• What you will do
In the records below, find the lines that include the string "computer" and report how many there are, nothing else.
(Beginning of Data)
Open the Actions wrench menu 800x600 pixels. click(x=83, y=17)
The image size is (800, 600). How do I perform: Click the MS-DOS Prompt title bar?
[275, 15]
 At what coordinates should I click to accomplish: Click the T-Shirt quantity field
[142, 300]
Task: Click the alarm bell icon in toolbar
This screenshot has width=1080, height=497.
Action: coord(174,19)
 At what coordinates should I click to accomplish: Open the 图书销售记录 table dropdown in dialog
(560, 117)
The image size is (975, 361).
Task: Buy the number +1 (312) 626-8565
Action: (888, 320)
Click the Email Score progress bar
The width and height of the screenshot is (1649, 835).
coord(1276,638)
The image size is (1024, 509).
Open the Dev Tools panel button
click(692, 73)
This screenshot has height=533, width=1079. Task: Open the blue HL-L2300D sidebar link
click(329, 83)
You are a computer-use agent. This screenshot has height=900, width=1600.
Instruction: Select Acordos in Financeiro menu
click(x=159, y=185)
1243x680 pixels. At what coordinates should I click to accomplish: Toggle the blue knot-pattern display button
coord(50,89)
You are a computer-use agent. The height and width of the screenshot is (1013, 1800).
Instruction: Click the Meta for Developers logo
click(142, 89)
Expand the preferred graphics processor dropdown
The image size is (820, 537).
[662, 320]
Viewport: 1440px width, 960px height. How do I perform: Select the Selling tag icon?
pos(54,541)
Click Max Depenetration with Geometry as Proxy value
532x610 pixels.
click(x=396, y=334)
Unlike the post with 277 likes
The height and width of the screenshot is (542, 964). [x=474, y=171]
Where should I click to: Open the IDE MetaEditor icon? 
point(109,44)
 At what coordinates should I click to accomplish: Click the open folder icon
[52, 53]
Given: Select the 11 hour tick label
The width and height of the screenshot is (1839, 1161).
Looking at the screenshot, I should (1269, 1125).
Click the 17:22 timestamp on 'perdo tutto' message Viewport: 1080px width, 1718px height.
(End of Data)
• Answer section
2